Sunday was a gorgeous New Jersey June day, and quick-thinking coaches took advantage of it. Weston and Murphy moved their off-ice jumping class to the park across the street - a welcome break from the freezing rinks.

Sean Donellan, the former New York Islanders strength and conditioning coach, used his time with all the freestyle skaters to review adult-smart conditioning. Donellan specifically tailored his training for the campers' not-as-young-as-they-used-to-be bodies, keeping in mind that work and family schedules make personal time a premium. He showed the campers workouts that featured multi-tasking exercises that saved time but gave the same results.

Although most of the skaters were there by themselves, one couple from the Skating Club of New York attended together.

"I heard about [the camp] from a friend who had been here before," Kent Blocher said. "I like the idea of an intensive weekend experience and getting exposure to other coaches and techniques."

His partner Christy Putnam explained, "We usually skate at Wollman Rink in the wintertime, and it's hard for us to do much skating in the summer. This is a great opportunity."

On-ice classes on Sunday were combination jumps taught by Fontana and Zimmerman, spins by Wagner and Van Campen, and edge quality by Dmitriev and Droutchinina. World silver medalist Sasha Cohen, who was scheduled to visit for the Q&A and autograph session at the end of the day, brought along her skates and offered to be a guest coach for a couple of the sessions. Cohen first joined the combo jumps class and then the body movement class that ended the training.

In body movement, the coaches made spontaneous choreography and had the skaters follow. After Tchernyshev, Dmitriev and Droutchinina had their turns choreographing, Cohen came onto the ice. She talked about music choice and finding one's comfort and inspiration in the music, specifying her favorites to be classical and Spanish.

Dmitriev then challenged her to improvise a program and put on a bluesy “Pink Panther” CD. Cohen protested slightly that the music was not something she would normally choose, but there is no arguing with Dmitriev. In a stunning performance, Cohen slinked around the ice, hitting deep lunges and oozy hip movements until stopping in front of the campers.

"It's my first time [working with adults]," Cohen said. "They are very different from working with little girls who are 5 or 6 because they really want it, and they are there because they love it. I really felt like they were taking everything in and were interested, so it's more fun to interact with them. It's always great when you have people eager to learn and be able to give them some knowledge that you've accumulated over the years."

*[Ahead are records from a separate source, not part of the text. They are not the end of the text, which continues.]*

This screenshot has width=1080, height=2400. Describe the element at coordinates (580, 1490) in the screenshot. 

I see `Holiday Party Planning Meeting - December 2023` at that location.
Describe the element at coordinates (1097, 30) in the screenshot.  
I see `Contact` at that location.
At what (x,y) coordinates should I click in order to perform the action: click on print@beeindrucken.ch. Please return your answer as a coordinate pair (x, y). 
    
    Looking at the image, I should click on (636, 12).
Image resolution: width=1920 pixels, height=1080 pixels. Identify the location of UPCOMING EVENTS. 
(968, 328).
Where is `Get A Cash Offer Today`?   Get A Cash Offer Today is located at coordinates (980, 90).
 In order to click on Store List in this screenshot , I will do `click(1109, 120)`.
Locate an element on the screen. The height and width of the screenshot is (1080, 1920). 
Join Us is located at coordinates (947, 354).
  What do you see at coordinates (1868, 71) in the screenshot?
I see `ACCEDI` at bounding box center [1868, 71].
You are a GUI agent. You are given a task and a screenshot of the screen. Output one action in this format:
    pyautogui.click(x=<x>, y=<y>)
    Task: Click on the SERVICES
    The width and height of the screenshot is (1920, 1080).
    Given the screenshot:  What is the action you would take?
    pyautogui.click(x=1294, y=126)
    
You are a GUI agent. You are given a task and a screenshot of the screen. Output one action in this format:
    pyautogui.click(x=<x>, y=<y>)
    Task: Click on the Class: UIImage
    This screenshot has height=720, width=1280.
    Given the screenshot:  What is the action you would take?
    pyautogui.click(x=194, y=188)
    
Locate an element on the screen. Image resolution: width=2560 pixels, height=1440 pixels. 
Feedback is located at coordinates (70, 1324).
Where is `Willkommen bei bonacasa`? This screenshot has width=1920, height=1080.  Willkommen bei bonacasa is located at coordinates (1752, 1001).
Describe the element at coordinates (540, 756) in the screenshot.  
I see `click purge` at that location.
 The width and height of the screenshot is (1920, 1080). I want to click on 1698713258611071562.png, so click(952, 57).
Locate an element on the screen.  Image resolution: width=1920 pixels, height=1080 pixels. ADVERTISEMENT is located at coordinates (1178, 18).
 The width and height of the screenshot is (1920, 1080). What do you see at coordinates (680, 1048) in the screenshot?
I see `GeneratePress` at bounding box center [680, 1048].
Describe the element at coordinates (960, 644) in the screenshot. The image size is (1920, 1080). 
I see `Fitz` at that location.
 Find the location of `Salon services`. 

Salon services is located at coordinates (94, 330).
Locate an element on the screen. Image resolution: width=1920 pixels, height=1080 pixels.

"I really felt like they (the adult skaters) were taking everything in and were interested, so it's more fun to interact with them. It's always great when you have people eager to learn and be able to give them some knowledge that you've accumulated over the years."
Sasha Cohen
The end of the camp was highlighted by the annual Q&A and autograph session. All the coaches took questions on a variety of subjects: the ISU's new judging system, commentators' criticisms, choreographing for programs, picking the right music, conditioning/injury prevention, and hitting an impasse with learning an element. U.S. pairs champions Rena Inoue and John Baldwin were surprise guests, as they were in Hackensack to have their choreography done by Tchernyshev.

The Ice House's director of figure skating, Craig Maurizi, wrapped up the event with thanks to the participants. "As long as U.S. Figure Skating keeps awarding us the camp, we'll keep doing it!" he promised.

Three-time camper Barry Johnson from Atlanta summed the weekend up.

"The camp is just a lot of fun. Seeing people, seeing instructors, getting instructions - just the whole ball of wax is what keeps me coming back, he said. "It's a great facility, and Craig is wonderful. [The weekend] pushes you a little bit, too. Last year I didn't have a toe loop, and I left with a toe loop. This year I don't have a Salchow. I still don't have it yet, but it's getting a little bit better. If I get this, fine. If I don't, I'm getting closer."